**Records shown:**
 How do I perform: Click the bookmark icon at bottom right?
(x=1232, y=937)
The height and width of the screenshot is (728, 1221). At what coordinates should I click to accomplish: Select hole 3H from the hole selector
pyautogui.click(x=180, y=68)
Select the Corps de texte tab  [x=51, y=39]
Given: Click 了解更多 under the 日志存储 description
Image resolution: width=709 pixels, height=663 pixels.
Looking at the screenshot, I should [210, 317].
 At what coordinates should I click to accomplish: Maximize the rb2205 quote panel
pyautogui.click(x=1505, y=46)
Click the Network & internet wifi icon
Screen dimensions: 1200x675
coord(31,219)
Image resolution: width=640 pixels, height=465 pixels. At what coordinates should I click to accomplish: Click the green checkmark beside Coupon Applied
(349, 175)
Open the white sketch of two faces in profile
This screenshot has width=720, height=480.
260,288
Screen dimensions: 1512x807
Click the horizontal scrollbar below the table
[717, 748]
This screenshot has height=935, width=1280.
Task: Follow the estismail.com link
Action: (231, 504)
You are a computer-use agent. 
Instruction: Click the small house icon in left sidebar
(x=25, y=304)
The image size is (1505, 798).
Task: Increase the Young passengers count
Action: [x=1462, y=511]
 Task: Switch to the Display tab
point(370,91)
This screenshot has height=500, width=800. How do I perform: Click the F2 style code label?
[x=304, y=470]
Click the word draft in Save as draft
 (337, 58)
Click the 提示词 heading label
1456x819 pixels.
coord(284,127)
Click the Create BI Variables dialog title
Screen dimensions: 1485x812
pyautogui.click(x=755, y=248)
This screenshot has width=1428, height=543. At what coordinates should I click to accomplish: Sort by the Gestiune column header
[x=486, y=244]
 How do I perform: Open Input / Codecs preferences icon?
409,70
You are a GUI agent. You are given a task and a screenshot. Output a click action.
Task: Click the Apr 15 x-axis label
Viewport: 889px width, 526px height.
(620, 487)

**Challenge:** Count the lines in the rows above that contain the string "pixels", treating case as significant. Reply with the number only.

**Output:** 3